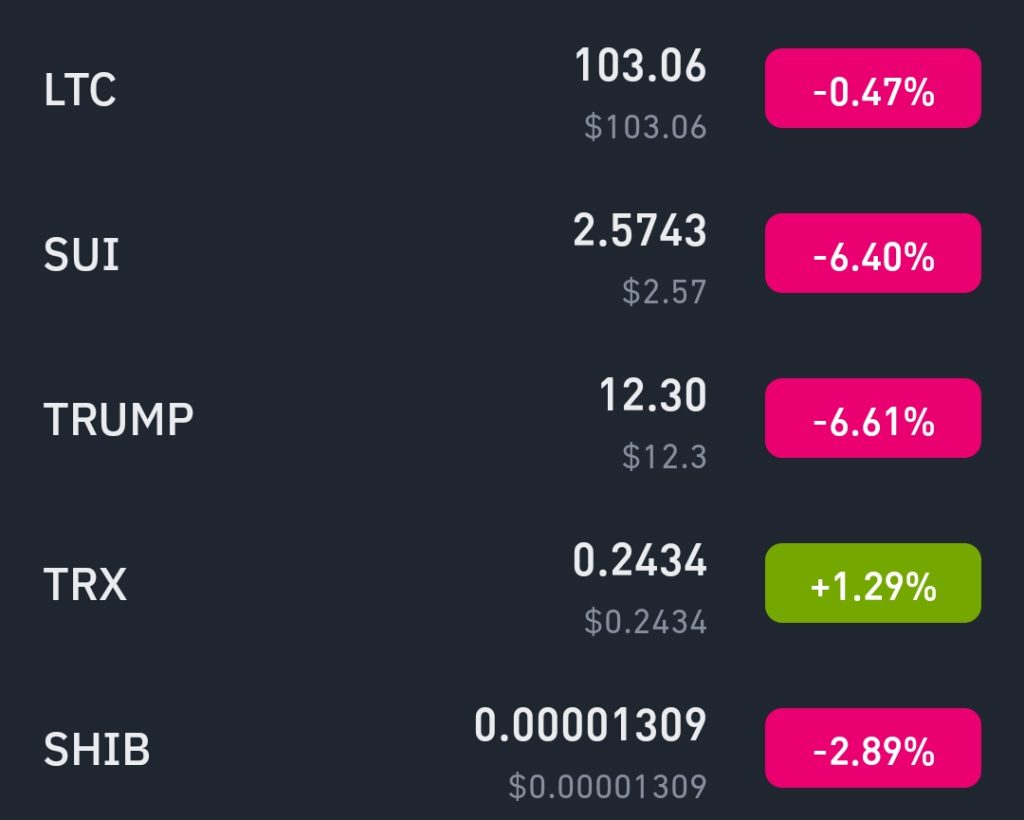
Task: Tap the -2.89% change badge
Action: coord(873,748)
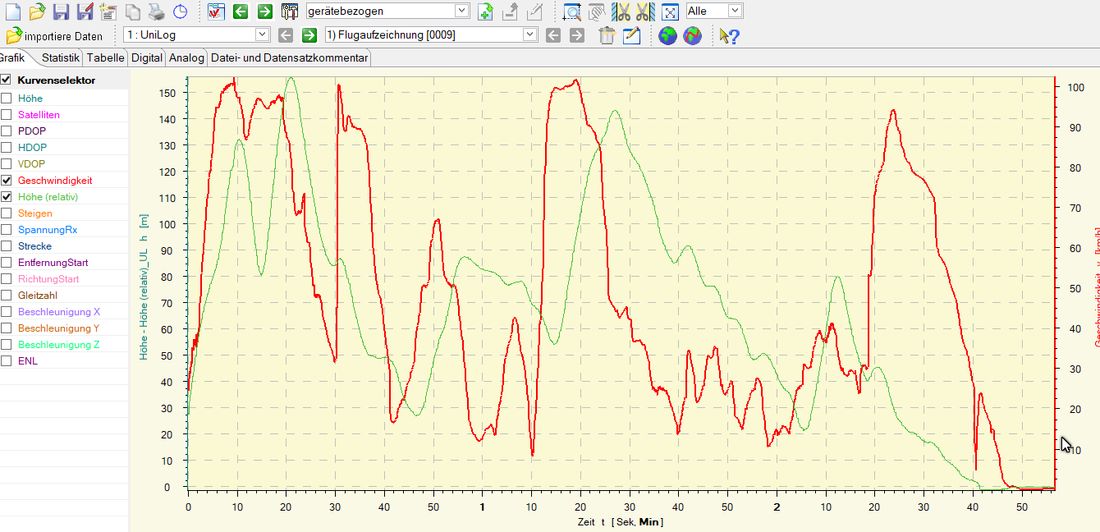Expand the '1 : UniLog' device dropdown
This screenshot has height=532, width=1100.
click(x=262, y=35)
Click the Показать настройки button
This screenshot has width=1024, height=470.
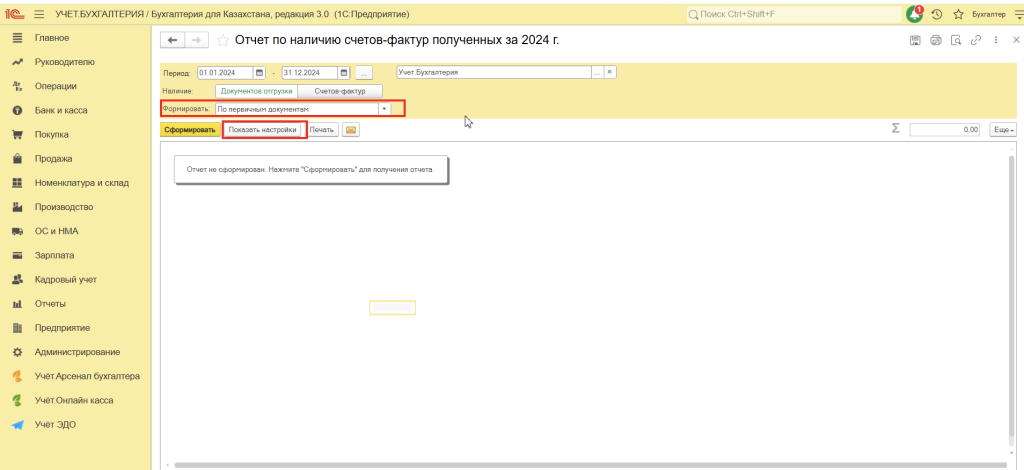[x=262, y=130]
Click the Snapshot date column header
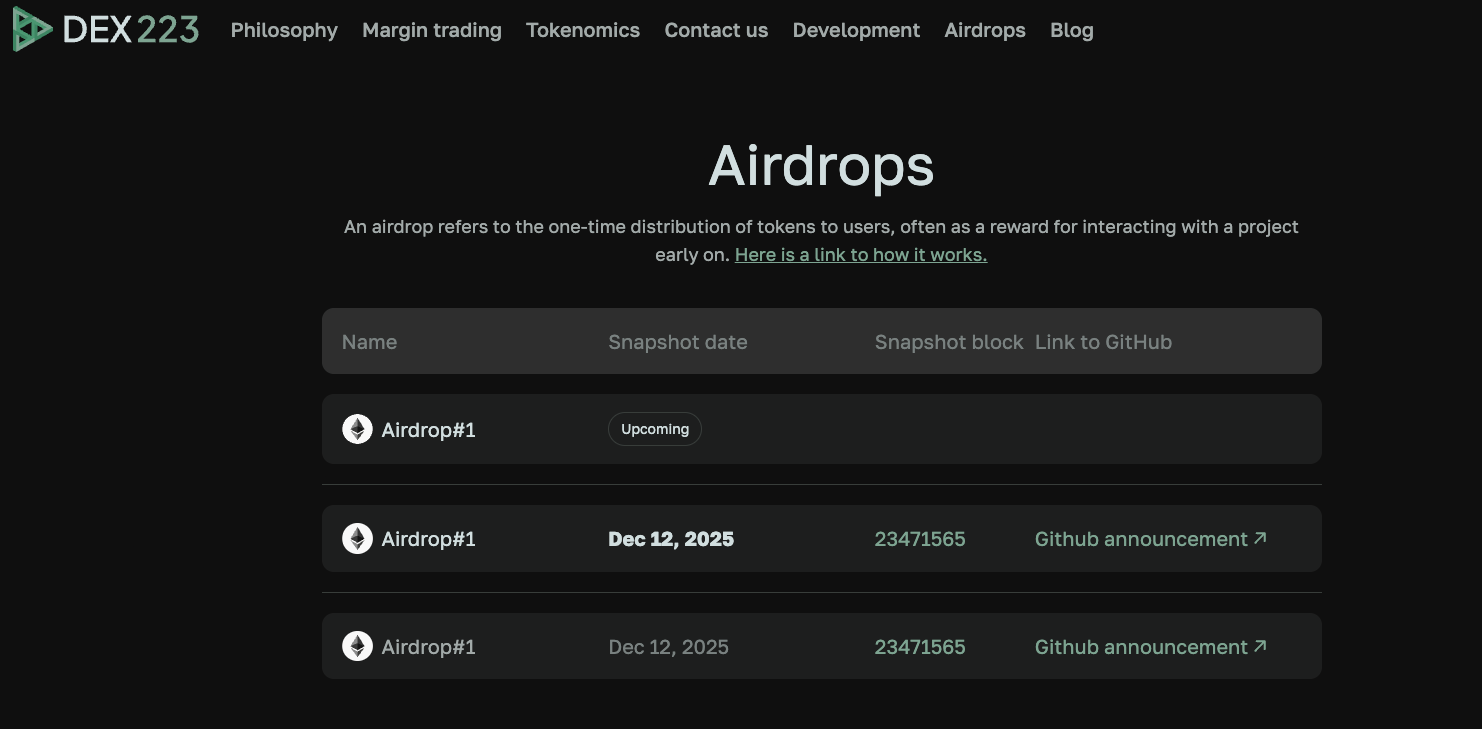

• [DIRECTIONS FOR THIS TASK] Give back exactly the lines from the one containing "This screenshot has width=1024, height=470." through the last line above, both included, and none of the pictures.

• [RESPONSE BOX]
This screenshot has width=1024, height=470.
[x=262, y=130]
Click the Snapshot date column header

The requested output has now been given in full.